*Source passage*:
========================================================================
Regarding the complexity of isDefOnEntry, I have collected some statistics: between each time a LiveRangeCalc object is created/reset and reset/destroyed, I counted how many times each particular basic block is added to the work list. Then I divided that number by the number of distinct blocks that were added to the worklist. This would give an average number of visits for each block that has been visited.
For a customer code with over 20,000 functions, this code was executed 647 times (i.e. 647 times there was a lifespan of a LiveRangeCalc objects when at least one block was visited). The average visit count over all such lifespans was 1.19.

kparzysz updated this revision to Diff 64947.Jul 21 2016, 1:18 PM

Recompute the main range for all new registers in the LiveRangeEdit object (in SplitKit.cpp). This accounts for unusual cases when a newly created register only has dead defs of its subregisters. The previous code would skip it, causing it to have an empty main range.

kparzysz updated this revision to Diff 64972.Jul 21 2016, 3:10 PM

Avoid using the same DefOnEntry and UndefOnEntry bit vectors for different live ranges. SplitKit uses the same LiveRangeCalc object for multiple registers, so make sure that the bit vectors are kept separate.

All my correctness tests passed without this change, but I am not convinced that there is a logical reason that would justify not making it.

yakush added inline comments.Jul 27 2016, 10:18 AM
232 ↗(On Diff #64947)

does it handle partial register uses?

229 ↗(On Diff #64972)

why LaneBitmask can be omitted in this call of ::extend?

389 ↗(On Diff #64972)

code assumes PhysReg here can't be sub-registers. if livein contains super-register and PhysReg is sub-register, it will fail?

kparzysz added inline comments.Jul 28 2016, 7:13 AM
229 ↗(On Diff #64972)

This calls LiveRangeCalc::extend, which does not take a LaneBitmask argument. It does not scan the code, it performs the extension based only on the LiveRange.

230 ↗(On Diff #64972)

It does not have to be concerned about it. It takes a live range LR and a slot index Use, to which the LR needs to be extended. Whether the extension is the right thing to do should be checked by the caller.

389 ↗(On Diff #64972)

The physical register liveness is handled a bit differently, and I haven't looked at that code in detail. At the first glance it appears as if this code could fail, but since it has never happened for me, I'm guessing that this case is taken care of somewhere else.

yakush added inline comments.Jul 28 2016, 7:24 AM
229 ↗(On Diff #64972)

however, findReachingDefs is invoked. it will use full Reg (phys) to report errors - even if LaneBitmask was specifying single sub-register.

389 ↗(On Diff #64972)
========================================================================
(Data entries)
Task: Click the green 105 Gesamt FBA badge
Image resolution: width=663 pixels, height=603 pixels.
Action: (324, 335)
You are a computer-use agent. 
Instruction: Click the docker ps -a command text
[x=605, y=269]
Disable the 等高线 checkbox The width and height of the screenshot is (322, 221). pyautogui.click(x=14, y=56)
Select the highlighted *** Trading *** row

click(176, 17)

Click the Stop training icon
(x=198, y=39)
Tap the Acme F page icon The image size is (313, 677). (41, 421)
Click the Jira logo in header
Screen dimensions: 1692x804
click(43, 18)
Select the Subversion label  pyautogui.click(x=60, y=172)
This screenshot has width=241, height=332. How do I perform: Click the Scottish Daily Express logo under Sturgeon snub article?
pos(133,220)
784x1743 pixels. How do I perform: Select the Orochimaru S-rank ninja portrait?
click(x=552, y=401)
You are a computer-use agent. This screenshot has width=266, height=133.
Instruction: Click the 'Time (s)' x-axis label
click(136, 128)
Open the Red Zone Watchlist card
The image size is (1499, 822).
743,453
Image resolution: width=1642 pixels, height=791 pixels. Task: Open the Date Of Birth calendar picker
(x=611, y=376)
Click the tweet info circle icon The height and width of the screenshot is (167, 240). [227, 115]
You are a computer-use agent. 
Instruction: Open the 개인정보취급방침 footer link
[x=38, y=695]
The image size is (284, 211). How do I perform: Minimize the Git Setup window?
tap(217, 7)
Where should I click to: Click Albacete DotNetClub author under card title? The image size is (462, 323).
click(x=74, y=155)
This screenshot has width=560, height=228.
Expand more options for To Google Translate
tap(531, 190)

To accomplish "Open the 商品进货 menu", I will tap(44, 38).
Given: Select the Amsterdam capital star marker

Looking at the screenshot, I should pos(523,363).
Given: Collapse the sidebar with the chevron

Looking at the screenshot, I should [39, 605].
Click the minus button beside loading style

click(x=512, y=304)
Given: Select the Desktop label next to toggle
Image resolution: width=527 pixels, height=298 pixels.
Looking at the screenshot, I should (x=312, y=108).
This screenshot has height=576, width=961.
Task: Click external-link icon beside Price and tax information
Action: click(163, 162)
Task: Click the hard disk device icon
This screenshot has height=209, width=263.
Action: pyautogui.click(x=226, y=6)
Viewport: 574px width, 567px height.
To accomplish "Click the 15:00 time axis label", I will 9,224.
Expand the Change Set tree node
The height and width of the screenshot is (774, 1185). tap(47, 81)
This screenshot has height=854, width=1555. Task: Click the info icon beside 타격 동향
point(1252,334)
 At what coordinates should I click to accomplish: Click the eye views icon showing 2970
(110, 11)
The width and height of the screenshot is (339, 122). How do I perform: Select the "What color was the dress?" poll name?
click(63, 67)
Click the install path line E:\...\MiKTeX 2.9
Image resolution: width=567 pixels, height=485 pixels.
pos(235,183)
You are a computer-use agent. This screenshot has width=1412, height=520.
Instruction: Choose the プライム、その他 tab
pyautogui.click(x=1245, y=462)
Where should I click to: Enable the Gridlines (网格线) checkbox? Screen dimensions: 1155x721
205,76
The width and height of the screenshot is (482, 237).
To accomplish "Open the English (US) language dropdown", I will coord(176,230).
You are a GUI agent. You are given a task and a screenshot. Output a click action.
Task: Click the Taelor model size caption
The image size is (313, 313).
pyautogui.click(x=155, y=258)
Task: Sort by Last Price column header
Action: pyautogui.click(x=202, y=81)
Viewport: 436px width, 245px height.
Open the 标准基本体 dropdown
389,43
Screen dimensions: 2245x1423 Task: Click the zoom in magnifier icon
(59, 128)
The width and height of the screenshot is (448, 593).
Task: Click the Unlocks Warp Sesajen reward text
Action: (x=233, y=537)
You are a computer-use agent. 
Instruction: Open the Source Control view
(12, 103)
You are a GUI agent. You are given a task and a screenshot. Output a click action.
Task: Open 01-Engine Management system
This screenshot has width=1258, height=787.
========================================================================
*Things to do*:
• a. In the LiveRangeCalc code review thread, why did the update in Diff 64972 stop sharing the DefOnEntry and UndefOnEntry bit vectors between live ranges?
• b. Extend the LiveRangeCalc code review thread past its last line.

*Results for the exercise*:
• a. SplitKit uses the same LiveRangeCalc object for multiple registers, so the bit vectors had to be kept separate.

• b.
can you suggest where to look? maybe i need to integrate some commits.
in fact, it fails for out of tree compiler (based on llvm 3.8), where we have scalar/vector registers and scalar/vector instructions with PhysReg side-effects annotations.

kparzysz added inline comments.Jul 28 2016, 7:31 AM
229 ↗(On Diff #64972)

Yes, but Reg is often 0, so the register printed in the error message is not always accurate anyways.

389 ↗(On Diff #64972)

I'd look at LiveIntervalAnalysis.cpp.

MatzeB edited edge metadata.Aug 12 2016, 4:37 PM

One thing that still worries me with this patch is that pruneUndefs() is sprinkled around in various LiveRange functions.

I am still worried about the undefs list in the LiveRange class. This is from a maintenance point of view: Are the pruneUndefs() calls necessary for correctness or are they just an optimization? I am not sure all the code uses addSegment()/append()/etc. At the very least there should be some documentation on what it does and when it needs to be called because, as that will not be obvious to people editing the code in the future.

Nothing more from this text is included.